Joanna Kambourian
Born in 1976, Sydney, Australia, Joanna Kambourian is an Australian designer, printmaker and visual artist of Armenian heritage.
Throughout her creative practice, she explores, experiences and examines the idea of ‘hybrid hyphenations’ within contemporary cultural and social identity. Kambourian continues to document an ongoing journey, a search for identity and belonging from a post-colonial perspective that crosses generations and encompasses the diasporic experience.
Her work illustrates these complex ideas around identity through a multi-disciplinary practice.

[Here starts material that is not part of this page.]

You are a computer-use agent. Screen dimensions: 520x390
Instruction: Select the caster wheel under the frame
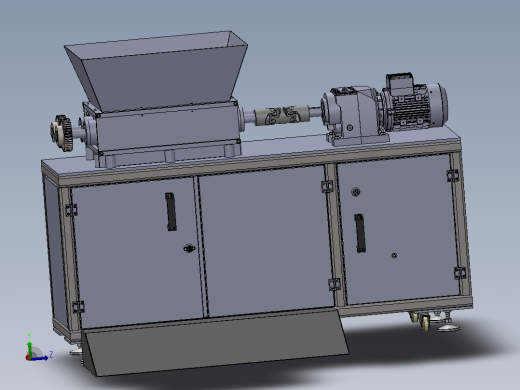(424, 322)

A first class Honors graduate of the Visual Arts program at Southern Cross University, Lismore, Kambourian also studied printmaking and artists books at Pratt Institute, New York in 2006. Kambourian has over 20 years experience in Graphic Design, Illustration and Typography as well as being a practicing visual artist, experienced printmaker and founder of Lismore Art Space (2010-2018).

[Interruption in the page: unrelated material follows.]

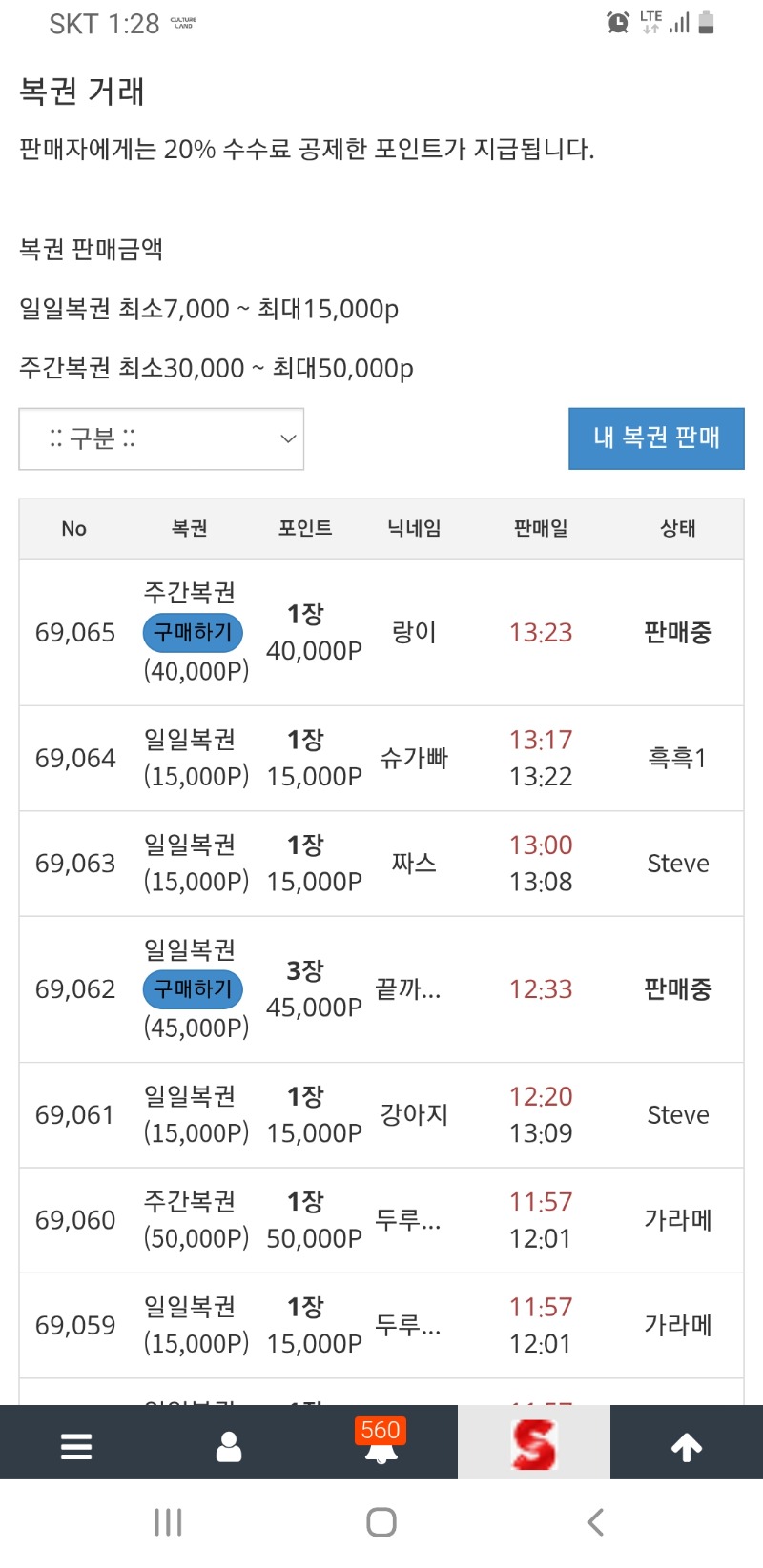This screenshot has height=1568, width=763.
Task: Tap seller nickname 슈가빠
Action: pyautogui.click(x=414, y=758)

#1 | Snake Charmer Strut II, 2020, misprints (screen prints) cut and collaged, 15 x 11 cm, $85.
#2 | Snake Charmer Strut I, 2020, misprints (screen prints) cut and collaged, 15 x 11 cm, $85.
#12 | Magic Eye, 2020, screen print with ink detail, 50 x 35 cm, $350.
#31 | Ourakhoutioun (Happiness), 2020, misprints (screen prints) cut and collaged, 15 x 11 cm, $85.
#32 | Im Papak (My Wish), 2020, misprints (screen prints) cut and collaged, 15 x 11 cm, $85.
#37 | Hypnotic Optics. 2019, screen prints on washi paper, 22 x 15 cm (each), $100 each or $550 for all 7 panels.
All the ‘mis-prints' featured are those experimental prints that either get pushed to the back of the plan drawers or re-configured into new works.
The postcards were test prints and when I collaged them together they became unique works with interesting shapes appearing. They are a play on ideas around cultural symbols and motifs, the titles being taken from contemporary Armenian music by Bei-Ru.
The rice paper works were also test prints that were going to become an artist book, but never did, I still find their haphazard pattern interesting and love that that about them. Sometimes the mis-prints are the most interesting prints, with infinite possibilities.
Magic Eye was a print destined to have more layers and somehow, just got forgotten, left behind. I still love what it is as much as what it was intended be!
As a printmaker working primarily with silkscreen processes, there are always hundreds of prints that never make it, test prints, off prints, mis registered, but they still have their own unique qualities, I cant throw them out, just squirrel them away until they call out to become something else entirely. Losing my studio in the recent floods has made me aware of how valuable all those experiments were in feeding back into my printmaking practice.